Volume 3: 1771 Edition of the Encyclopedia Britannica!
Magna Charta, the great charter of the liberties of Britain, and the basis of our laws and privileges.
This charter may be said to derive its origin from King Edward the Confessor, who granted several privileges to the church and state by charter: these liberties and privileges were also granted and confirmed by King Henry I. by a celebrated great charter now lost; but which was confirmed or re-enacted by King Henry II and king John.
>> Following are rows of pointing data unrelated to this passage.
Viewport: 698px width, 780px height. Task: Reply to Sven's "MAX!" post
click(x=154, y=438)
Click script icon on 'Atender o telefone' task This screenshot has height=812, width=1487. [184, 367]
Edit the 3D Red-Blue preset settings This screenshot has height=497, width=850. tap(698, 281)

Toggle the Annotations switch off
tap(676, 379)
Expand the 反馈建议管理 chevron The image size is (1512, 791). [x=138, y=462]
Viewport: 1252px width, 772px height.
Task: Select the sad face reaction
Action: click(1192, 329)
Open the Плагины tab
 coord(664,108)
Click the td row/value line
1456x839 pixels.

Henry III, the successor of this last prince, after having caused twelve men to make inquiry into the liberties of England in the reign of Henry I, granted a new charter, which was the same as the present magna charta: this he several times confirmed and as often broke; till, in thirty-seventh year of his reign he went to Westminster hall, and there, in the presence of the nobility and bishops, who held lighted candles in their hands, magna charta was read, the king all the while holding his hand to his breast, and at last solemnly swearing faithfully and inviolably to observe all the things therein contained, etc. then the bishops extinguishing the candles, and throwing them on the ground, they all cried out, "Thus let him be extinguished, and stink in hell, who violates this charter." It is observed, that notwithstanding the solemnity of this confirmation, King Henry, the very next year, again invaded the rights of his people, till the barons entered into a war against him, when, after various success, he confirmed this charter, and the charter of the forest, in the fifty second year of his reign. This excellent charter, so equitable and beneficial to the subject, is the ancientest written law in the Kingdom: by the 25 Edward I it is ordained that it shall be taken as the common law; and by the 43 Edward III, all statutes made against it are declared to be void.